Tate module of CM elliptic curves This is an exercise in Silverman's book "the arithmetic of elliptic curves". Ex 3.24, page 109.
E/K CM elliptic curve, Prove for $\ell \neq char(K)$, the action of $Gal(\bar{K}/K)$ on $T_{\ell}(E)$ is abelian.
 A: You can find the answer to your question (and learn a whole lot more about complex multiplication) in another book by Joe Silverman, "Advanced Topics in the Arithmetic of Elliptic Curves". See Chapter II, and in particular read the proof of Theorem 2.3.
A: @Emerton So, what if the char($K$) $\ne 0$, and the endomorphism ring is a quaternion algebra?
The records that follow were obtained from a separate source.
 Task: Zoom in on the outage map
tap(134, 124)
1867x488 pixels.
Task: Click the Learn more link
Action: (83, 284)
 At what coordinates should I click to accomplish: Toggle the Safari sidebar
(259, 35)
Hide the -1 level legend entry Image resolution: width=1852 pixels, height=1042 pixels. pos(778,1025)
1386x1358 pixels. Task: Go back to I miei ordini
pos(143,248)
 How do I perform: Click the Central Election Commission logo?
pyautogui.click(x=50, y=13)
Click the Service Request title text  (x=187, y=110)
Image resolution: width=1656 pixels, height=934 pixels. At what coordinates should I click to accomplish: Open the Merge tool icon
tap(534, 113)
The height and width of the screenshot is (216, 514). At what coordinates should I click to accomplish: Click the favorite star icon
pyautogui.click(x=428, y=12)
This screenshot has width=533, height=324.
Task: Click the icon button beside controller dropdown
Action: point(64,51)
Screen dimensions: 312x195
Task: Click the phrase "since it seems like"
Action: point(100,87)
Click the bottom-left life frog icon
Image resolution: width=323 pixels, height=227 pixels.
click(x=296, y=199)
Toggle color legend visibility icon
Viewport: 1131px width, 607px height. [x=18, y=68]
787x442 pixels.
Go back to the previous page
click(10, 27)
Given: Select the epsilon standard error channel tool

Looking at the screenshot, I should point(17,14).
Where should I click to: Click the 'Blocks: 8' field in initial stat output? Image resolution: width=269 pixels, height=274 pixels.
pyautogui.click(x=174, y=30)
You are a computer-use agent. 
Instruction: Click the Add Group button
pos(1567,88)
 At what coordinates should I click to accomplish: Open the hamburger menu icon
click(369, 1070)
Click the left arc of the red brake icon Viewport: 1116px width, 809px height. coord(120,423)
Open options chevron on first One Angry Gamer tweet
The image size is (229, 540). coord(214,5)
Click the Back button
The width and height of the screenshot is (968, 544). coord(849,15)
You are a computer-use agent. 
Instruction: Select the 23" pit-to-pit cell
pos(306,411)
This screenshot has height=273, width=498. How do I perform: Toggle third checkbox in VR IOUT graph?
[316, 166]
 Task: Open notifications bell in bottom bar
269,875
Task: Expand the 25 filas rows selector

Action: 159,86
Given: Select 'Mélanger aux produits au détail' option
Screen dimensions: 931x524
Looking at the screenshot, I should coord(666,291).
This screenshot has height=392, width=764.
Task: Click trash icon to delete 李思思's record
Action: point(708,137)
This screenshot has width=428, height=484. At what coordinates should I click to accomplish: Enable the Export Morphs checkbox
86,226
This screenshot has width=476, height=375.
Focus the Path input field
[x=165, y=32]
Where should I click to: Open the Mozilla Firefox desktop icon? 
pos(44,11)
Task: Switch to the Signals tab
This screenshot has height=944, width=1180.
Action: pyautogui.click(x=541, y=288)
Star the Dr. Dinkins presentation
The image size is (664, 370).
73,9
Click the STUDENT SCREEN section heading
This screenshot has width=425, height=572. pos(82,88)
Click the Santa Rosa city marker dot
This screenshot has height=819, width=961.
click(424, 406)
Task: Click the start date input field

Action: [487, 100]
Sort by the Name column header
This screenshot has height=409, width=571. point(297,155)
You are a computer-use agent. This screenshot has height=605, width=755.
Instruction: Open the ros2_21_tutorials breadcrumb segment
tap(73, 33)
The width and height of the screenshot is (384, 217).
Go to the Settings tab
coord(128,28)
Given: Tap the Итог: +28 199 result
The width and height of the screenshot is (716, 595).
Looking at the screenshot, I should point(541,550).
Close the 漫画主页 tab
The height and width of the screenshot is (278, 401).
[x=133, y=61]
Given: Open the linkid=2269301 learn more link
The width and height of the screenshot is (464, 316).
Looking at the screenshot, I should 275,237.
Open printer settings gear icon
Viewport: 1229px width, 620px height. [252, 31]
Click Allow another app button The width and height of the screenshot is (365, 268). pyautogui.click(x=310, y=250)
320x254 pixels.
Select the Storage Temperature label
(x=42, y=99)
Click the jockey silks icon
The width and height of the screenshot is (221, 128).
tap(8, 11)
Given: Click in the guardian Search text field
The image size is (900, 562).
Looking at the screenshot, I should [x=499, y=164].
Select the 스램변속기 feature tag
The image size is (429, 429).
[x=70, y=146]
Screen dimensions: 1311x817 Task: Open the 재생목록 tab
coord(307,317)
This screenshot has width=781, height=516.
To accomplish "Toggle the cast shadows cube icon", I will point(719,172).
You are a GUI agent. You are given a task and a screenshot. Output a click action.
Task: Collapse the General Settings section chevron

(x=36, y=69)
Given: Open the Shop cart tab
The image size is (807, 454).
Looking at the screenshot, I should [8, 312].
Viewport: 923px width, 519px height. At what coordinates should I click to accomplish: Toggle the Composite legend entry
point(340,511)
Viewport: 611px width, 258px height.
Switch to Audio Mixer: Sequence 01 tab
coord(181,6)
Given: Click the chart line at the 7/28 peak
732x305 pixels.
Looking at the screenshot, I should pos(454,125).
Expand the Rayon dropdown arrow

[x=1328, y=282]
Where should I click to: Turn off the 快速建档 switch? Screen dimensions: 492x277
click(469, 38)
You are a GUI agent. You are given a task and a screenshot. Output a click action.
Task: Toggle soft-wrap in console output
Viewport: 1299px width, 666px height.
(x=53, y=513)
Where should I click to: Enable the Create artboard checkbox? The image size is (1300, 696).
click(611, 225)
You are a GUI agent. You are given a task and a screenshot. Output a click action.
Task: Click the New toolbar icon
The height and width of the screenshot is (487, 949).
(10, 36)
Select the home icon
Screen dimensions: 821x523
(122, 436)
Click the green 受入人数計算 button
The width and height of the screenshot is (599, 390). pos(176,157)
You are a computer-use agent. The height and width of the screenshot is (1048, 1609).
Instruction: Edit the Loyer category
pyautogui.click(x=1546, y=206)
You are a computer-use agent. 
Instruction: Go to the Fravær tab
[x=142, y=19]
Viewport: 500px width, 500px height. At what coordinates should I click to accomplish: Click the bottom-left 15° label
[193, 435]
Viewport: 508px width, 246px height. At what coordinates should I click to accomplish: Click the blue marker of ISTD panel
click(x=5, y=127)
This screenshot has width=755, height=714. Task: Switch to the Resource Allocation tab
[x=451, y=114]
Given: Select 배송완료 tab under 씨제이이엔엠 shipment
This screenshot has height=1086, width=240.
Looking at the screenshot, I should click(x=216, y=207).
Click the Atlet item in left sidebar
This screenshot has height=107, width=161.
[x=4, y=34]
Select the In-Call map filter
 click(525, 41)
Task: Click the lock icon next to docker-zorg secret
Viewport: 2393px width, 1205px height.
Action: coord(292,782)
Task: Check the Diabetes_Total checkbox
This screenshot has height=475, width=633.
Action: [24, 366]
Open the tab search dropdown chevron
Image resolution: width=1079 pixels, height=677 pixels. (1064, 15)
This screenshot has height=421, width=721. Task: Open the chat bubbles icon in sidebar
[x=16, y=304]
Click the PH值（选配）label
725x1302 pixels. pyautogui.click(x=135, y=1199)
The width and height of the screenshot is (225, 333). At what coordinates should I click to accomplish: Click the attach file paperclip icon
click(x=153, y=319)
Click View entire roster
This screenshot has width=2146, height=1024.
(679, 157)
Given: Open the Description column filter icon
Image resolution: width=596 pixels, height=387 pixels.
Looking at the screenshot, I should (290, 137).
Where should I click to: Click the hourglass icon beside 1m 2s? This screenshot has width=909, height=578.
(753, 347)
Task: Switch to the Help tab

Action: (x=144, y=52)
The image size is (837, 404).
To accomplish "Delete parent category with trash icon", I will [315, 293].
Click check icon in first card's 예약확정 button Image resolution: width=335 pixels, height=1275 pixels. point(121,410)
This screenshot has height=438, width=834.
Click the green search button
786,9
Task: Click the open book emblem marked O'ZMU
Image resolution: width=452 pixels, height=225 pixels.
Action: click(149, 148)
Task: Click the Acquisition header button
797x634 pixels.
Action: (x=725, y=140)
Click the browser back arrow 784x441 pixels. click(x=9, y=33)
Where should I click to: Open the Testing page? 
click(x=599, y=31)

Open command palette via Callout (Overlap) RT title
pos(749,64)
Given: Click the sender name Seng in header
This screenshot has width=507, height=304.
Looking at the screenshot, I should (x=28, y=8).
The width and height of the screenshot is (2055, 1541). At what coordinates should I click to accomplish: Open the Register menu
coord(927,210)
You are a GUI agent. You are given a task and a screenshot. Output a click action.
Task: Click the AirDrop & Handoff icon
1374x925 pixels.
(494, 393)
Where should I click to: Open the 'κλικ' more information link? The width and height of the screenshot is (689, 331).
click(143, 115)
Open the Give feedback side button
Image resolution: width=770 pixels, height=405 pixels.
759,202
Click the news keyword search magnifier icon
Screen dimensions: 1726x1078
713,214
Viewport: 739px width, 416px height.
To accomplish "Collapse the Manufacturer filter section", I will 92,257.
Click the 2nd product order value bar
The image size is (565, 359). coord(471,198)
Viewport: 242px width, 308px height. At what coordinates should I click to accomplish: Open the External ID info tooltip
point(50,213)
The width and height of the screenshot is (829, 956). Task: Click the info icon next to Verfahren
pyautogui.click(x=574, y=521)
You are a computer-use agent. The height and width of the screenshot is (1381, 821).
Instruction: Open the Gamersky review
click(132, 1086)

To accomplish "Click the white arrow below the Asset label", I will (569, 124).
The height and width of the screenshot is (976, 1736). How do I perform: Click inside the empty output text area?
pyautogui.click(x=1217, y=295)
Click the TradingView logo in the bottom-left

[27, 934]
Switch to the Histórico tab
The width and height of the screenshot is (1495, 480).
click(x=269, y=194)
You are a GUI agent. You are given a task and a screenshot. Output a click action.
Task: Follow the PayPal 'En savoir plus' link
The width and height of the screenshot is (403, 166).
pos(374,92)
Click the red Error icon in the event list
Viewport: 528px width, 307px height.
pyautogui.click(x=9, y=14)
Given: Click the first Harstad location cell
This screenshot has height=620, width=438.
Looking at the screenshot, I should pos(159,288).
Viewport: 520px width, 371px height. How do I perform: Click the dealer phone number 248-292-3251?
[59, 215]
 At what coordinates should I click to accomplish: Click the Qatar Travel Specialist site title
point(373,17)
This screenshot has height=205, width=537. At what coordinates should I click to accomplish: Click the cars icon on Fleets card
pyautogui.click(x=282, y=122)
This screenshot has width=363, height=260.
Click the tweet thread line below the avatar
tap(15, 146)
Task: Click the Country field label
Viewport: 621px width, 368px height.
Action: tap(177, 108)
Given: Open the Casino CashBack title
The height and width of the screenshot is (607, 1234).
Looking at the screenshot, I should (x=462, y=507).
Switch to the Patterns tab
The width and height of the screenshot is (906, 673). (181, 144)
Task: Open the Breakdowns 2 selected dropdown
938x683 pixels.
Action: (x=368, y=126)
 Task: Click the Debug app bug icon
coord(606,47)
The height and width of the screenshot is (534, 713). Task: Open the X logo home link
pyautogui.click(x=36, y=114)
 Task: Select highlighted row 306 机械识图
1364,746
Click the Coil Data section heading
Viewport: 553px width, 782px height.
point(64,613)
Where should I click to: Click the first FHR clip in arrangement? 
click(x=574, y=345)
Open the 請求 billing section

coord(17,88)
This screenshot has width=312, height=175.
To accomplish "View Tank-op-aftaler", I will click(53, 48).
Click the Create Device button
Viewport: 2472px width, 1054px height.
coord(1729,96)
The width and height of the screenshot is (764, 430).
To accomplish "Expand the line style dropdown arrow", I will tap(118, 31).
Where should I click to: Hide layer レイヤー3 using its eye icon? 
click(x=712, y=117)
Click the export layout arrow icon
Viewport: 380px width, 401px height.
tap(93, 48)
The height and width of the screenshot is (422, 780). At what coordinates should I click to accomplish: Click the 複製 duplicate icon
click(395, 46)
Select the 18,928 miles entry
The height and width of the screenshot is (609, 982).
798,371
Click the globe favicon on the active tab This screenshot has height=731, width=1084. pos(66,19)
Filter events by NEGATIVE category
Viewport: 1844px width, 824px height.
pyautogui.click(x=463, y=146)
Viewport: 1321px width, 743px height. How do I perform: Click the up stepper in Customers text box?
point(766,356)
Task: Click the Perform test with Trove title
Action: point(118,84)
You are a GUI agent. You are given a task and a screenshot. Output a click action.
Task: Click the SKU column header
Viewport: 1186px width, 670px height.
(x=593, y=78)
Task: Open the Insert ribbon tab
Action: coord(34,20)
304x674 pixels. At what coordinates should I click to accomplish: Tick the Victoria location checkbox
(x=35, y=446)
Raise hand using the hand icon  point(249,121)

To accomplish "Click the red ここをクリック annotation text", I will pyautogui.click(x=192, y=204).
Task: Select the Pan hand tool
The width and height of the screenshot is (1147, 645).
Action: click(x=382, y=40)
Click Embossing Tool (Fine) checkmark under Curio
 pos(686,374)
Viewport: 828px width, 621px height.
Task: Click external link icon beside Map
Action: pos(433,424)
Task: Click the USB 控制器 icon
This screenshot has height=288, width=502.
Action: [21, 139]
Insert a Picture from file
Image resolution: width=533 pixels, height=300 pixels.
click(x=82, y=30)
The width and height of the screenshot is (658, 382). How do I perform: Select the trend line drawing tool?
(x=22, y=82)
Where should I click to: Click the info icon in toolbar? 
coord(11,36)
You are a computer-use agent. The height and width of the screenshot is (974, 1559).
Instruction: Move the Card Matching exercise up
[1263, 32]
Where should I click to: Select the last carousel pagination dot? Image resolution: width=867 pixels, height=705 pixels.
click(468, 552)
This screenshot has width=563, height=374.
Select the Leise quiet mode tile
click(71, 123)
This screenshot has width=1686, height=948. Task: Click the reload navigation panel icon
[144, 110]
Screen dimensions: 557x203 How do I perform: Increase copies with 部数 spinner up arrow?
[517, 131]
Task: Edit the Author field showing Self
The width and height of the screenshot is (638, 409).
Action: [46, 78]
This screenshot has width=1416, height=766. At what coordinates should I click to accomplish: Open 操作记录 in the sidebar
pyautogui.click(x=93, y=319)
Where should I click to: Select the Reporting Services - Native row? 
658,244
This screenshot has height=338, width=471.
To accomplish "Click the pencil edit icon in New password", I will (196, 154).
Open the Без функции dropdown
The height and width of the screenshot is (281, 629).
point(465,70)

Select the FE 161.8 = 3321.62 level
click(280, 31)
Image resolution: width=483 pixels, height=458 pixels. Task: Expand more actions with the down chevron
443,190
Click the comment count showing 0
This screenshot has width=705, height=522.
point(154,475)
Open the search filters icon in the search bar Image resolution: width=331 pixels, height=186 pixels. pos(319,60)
Then you end up getting a map of Galois into $\textrm{GL}_1$ over a noncommutative ring...
Does your proof extend to the case of noncommutative endomorphism rings?
A: Here is the standard argument: you can decide whether it is prettier than the one you had in mind.
Let $V_{\ell}(E)$ be ${\mathbb Q}_{\ell}\otimes_{{\mathbb Z}_{\ell}}T_{\ell}(E)$; it is a two-dimensional ${\mathbb Q}_{\ell}$ vector space.  When $E$ has CM by a quad. imag. field
$F$, it is free of rank one over $F\otimes_{\mathbb Q}{\mathbb Q}_{\ell}$.  Thus 
the image of $Gal(\bar{K}/K)$ acting on $V_{\ell}(E)$ (or equivalently, $T_{\ell}(E)$)
lies in $GL_1(F\otimes_{\mathbb Q}{\mathbb Q}_{\ell})$, and so is abelian.
Note that this argument gets to the very heart of CM theory, and its relation to the class field theory (i.e. to the construction of abelian extensions): the elliptic curve $E$
(or, more precisely, its Tate modules) look 1-dim'l as modules over $F$, and so give
abelian Galois reps.  (Just as the $\ell$-adic Tate modules of the multiplicative group
${\mathbb G}_m$ give 1-dim'l. reps. of $Gal(\bar{\mathbb Q}/{\mathbb Q}).$)
You might also want to compare with Lubin--Tate theory, which is very similar: one uses
formal groups with an action of the ring of integers ${\mathcal O}$ in an extension of 
${\mathbb Q}_p$, and again they are constructed so that the $p$-adic Tate module is free of rank one over ${\mathcal O}$, and hence gives abelian Galois reps.

Added in response to basic's questions below:  To say that $E$ has CM over $K$ is to say that it has an action by an order in a quad. imag. field $F$.  By a standard theorem (in Silverman, say) the ring $F_{\ell} := F\otimes_{\mathbb Q}{\mathbb Q}_{\ell}$ acts faithfully on $V_{\ell}(E)$.  Counting dimensions over ${\mathbb Q_{\ell}},$ we find that $V_{\ell}(E)$ is free of rank 1 over $F_{\ell}$.  The Galois action on $V_{\ell}(E)$ is
being $F_{\ell}$-linear (we have assumed that the action of $F$ is defined over $K$).
Thus we have a group, $Gal(\bar{K}/K)$, acting on a free rank 1 module over a ring
(namely, the $F_{\ell}$-module $V_{\ell}(E)$).  Such an action must be given by $1\times 1$ invertible matrices (just choose a basis for $V_{\ell}(E)$ as an $F_{\ell}$-module),
i.e. is described by a homomorphism $Gal(\bar{K}/K) \to GL_1(F_{\ell})$.
Since the group of invertible $1\times 1$-matrices over any commutative ring is
itself commutative, we see that the $Gal({\bar K}/K)$ action on $V_{\ell}(E)$ is
through an abelian group, as required.